ForEach ($vmhost in $hostsincluster)
    "Adding NFS Datastores to ESX host: $vmhost"
    "1st - MER001 - NAS-SATA-RAID6 (Veeam Backups)"
    New-Datastore -VMHost $vmhost -Name "MER001 - NAS-SATA-RAID6 (Veeam Backups)" -Nfs -NfsHost $nfshost -Path $nfspath1
    "2nd - MER002 - NAS-SATA-RAID6 (ISOs)"
    New-Datastore -VMHost $vmhost -Name "MER002 - NAS-SATA-RAID6 (ISOs)" -Nfs -NfsHost $nfshost -Path $nfspath2
    "3rd - MER003 - NAS-SATA-RAID6 (XenStore01)"
    New-Datastore -VMHost $vmhost -Name "MER003 - NAS-SATA-RAID6 (XenStore01)" -Nfs -NfsHost $nfshost -Path $nfspath3
"All Done. Check to ensure no errors were reported above."

So as you can see we have now defined the name of the cluster, our NAS/NFS server and three paths to different NFS shares at the top of the script, then just referenced these variables later on in the script.

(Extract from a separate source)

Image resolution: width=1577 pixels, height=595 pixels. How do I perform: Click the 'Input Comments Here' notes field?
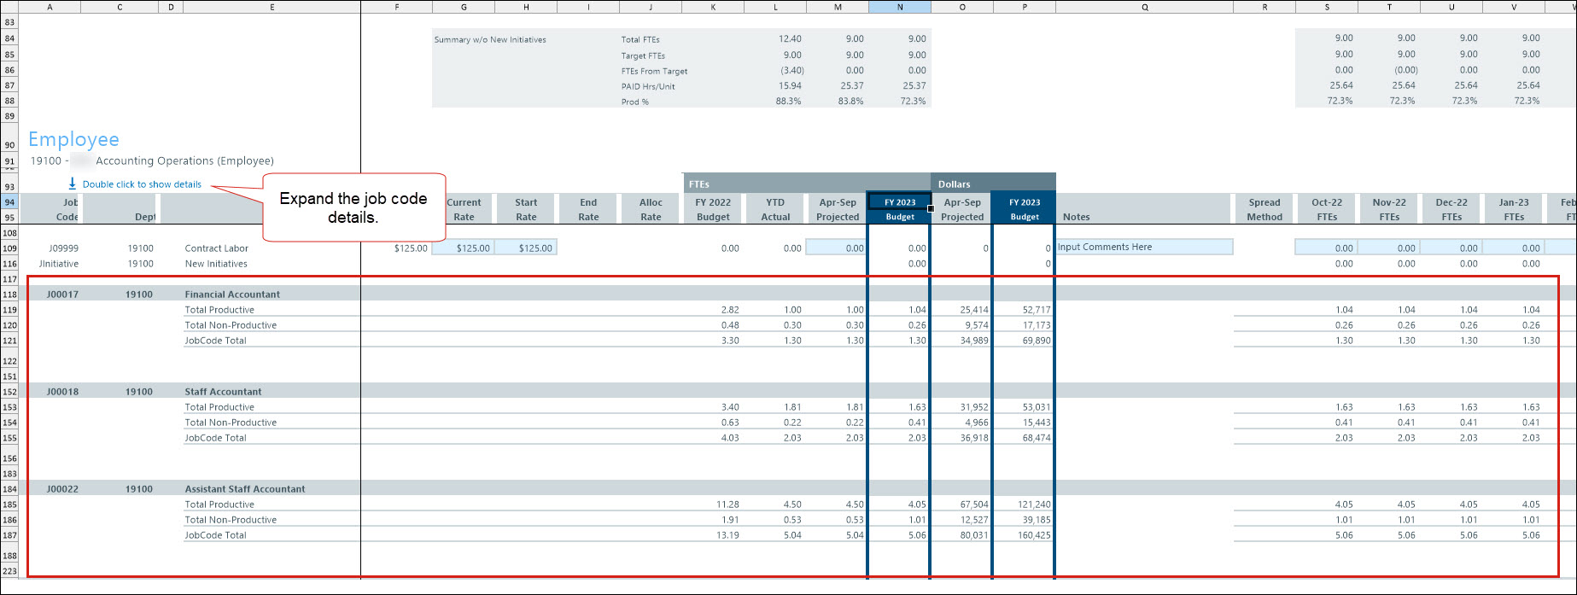(1144, 248)
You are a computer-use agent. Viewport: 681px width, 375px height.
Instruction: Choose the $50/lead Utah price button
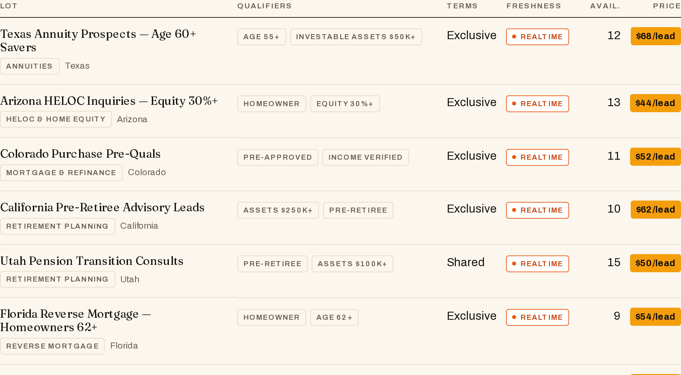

This means we can now easily adjust the defined variables at the top of our script in the future to work with different clusters, NAS/NFS servers or paths. The output of your final script when run should give you a nice view of what has happened too. It will output that it is adding NFS Datastores to each host it iterates through, and if it comes across any errors those should be marked in red as PowerShell / PowerCLI normally would do, allowing you to amend or update any details as necessary. PS, don’t forget to change the name of each Datastore in the script to something of your own choice (it is the part after the -Name parameter in each New-Datastore line).